YOUR GOAL: From the listing below, return every line with the string "computer" in it.

::::

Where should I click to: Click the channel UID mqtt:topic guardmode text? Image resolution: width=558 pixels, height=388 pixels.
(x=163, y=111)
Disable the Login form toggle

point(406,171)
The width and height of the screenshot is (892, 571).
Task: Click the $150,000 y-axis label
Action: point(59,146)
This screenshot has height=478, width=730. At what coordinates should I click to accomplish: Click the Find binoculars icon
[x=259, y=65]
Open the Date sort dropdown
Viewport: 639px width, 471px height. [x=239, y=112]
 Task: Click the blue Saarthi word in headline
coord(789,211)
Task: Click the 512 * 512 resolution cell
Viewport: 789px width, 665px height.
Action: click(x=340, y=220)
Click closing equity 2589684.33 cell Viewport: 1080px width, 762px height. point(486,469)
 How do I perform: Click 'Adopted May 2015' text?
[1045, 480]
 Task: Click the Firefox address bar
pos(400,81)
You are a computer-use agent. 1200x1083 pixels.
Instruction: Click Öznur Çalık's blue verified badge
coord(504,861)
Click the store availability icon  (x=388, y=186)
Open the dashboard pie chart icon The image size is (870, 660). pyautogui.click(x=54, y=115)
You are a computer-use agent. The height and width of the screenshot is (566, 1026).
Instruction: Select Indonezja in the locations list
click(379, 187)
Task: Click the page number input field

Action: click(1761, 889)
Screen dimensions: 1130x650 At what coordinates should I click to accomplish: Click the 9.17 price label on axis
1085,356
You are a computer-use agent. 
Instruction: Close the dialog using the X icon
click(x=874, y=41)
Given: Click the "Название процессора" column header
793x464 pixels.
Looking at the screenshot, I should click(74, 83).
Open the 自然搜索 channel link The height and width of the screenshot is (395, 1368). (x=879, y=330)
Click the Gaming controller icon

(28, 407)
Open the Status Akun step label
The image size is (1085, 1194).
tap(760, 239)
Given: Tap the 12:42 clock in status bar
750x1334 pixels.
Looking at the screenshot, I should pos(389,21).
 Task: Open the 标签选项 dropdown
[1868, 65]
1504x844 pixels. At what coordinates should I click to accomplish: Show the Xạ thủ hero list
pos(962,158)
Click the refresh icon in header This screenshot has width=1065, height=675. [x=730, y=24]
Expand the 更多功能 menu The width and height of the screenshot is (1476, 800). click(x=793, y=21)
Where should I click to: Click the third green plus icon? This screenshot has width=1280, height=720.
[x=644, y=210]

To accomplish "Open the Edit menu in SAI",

::::

RESULT OF THE TASK:
You are a computer-use agent. 1200x1083 pixels.
You are a computer-use agent. The height and width of the screenshot is (566, 1026).
You are a computer-use agent. 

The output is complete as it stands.